You can have multiple offers and get confused on how to rate them. You can rate an offer on money, travel time, career progression – the list is never-ending, and each one can lead you further down a rabbit hole, causing more paralysis by analysis. So, what is the one thing that can really make a difference to help one job offer stand out from the others in your decision-making process?
What is hard to rate is the culture because you don’t know it. One of the things that happens a lot during the interview process is that people get interviewed by people they’re not going to work with. It’s usually the Ops Manager or the GM who gives you a taste of the business, but it doesn’t give an insight into the day-to-day.

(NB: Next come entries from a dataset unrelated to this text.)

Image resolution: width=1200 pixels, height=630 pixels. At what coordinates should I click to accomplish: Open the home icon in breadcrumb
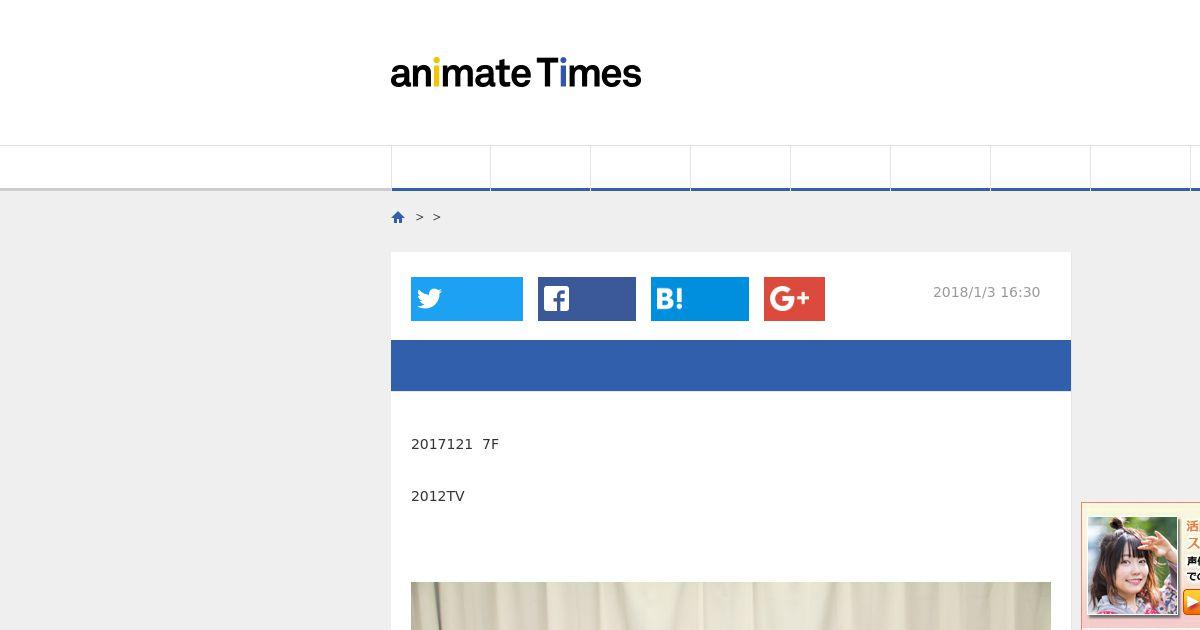[398, 217]
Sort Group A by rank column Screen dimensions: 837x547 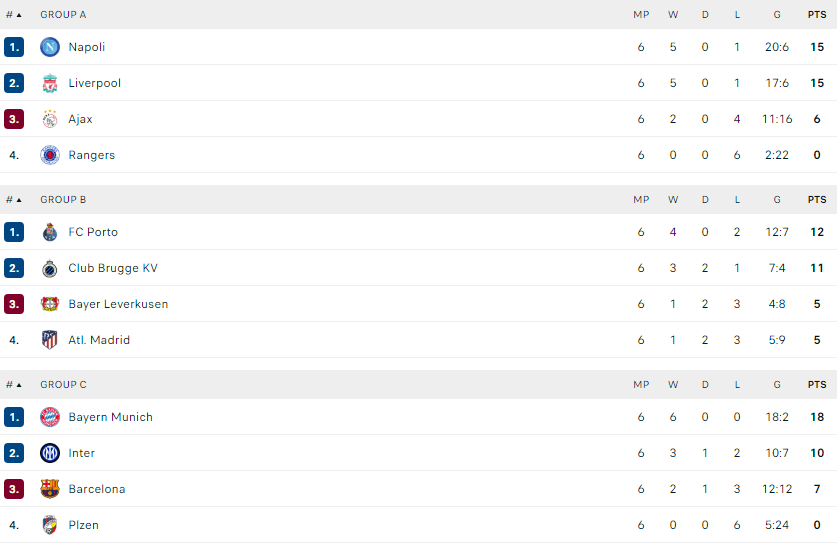[x=14, y=15]
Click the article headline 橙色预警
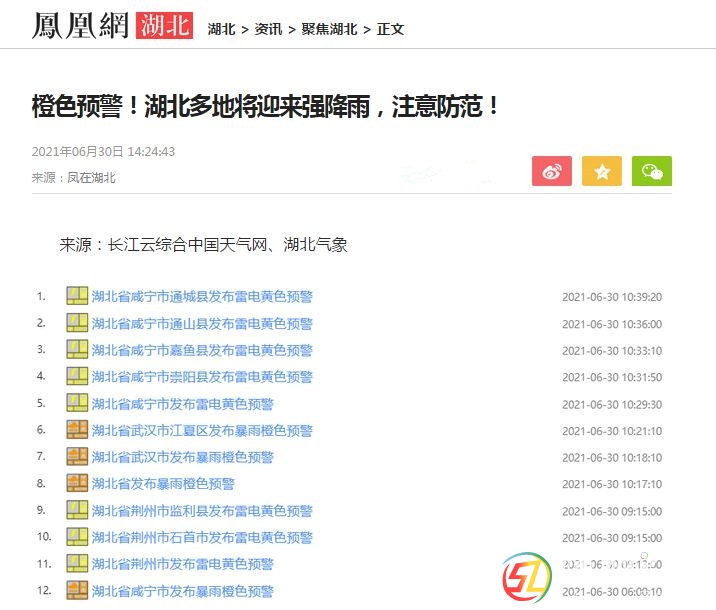 266,106
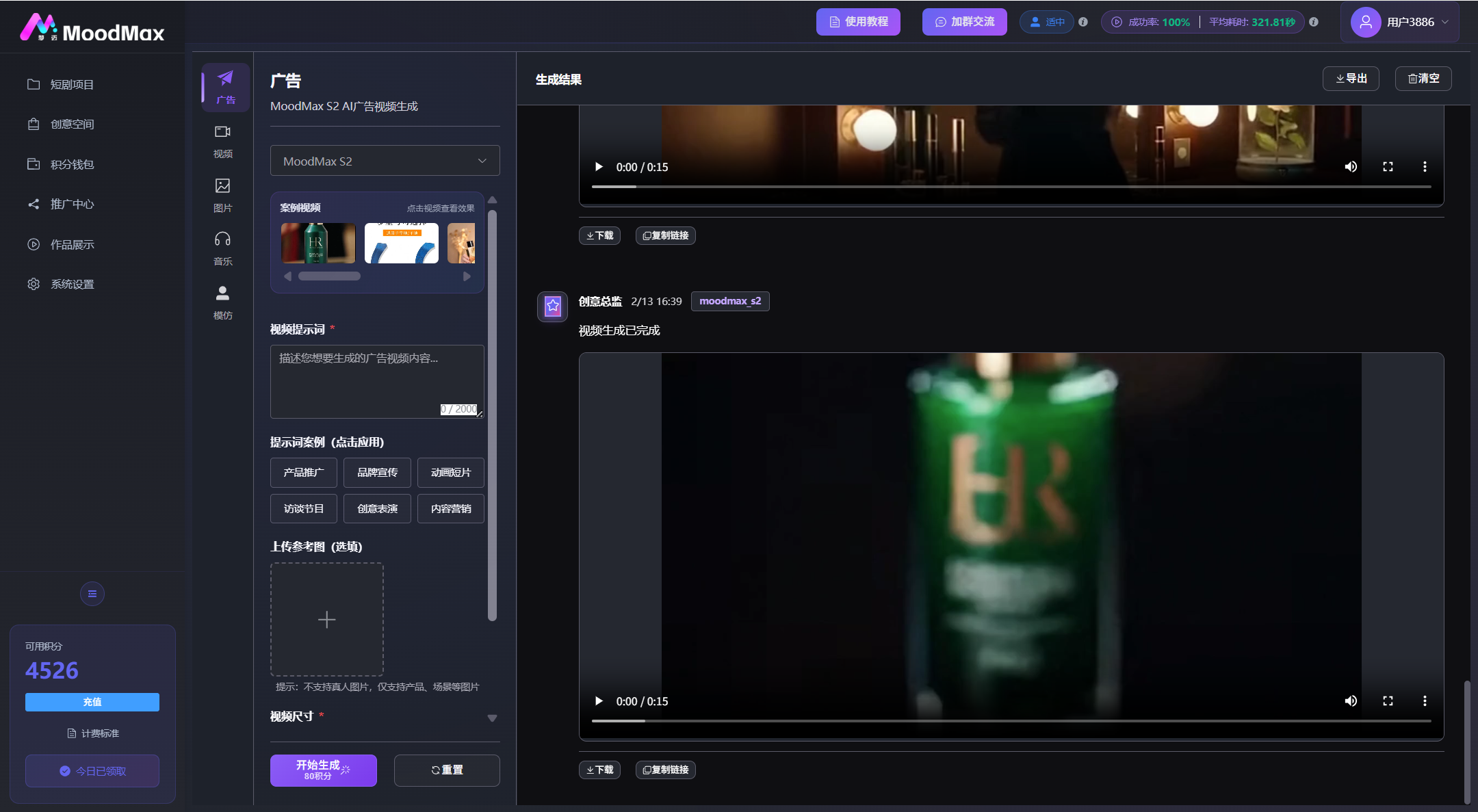Open the 模仿 imitation tool
This screenshot has height=812, width=1478.
(x=223, y=302)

The reality is that if you don’t have a good connection with the person to who you’ll be reporting, then it’s best to move on because that’s whom you’re going to be spending your time with and if you don’t feel positive when meeting them, then it’s not going to work long term no matter how well the rest of the job stacks up. The problem is, quite often, as you progress through the interview process, you’ll meet more senior people further up the chain, and you’re then even further removed from who you’ll be working with.
So, how do I get to meet who I’ll be working with?
As a candidate, you can ask, for example to meet with who will be your direct manager in the second interview. Especially in our current market, you could ask to have a half-hour meeting with your direct manager or members of your team. Most of the time, employers are willing to accommodate this. You will want to know who your manager is and if you can work with them. The only way to raise the topic is to literally ask. You’ll find that if you ask, it ends up happening most times. You’ll also find that it shows you are keen and can make you stand out from the crowd.
This can work as a great way to figure out how to separate offers or separate how you feel about companies – asking to meet with who you’ll be working directly for can become the most important factor amongst other factors.
Overall, the above strategy is a better way to have the right expectations. So, in terms of assessing companies, this is probably one of the biggest things – trying to make sure that your expectations align with theirs and then judging it against the criteria you have for moving on. And that brings us back to another point we made a few weeks ago – that it’s also important to be clear on why you want to move on from your current employer.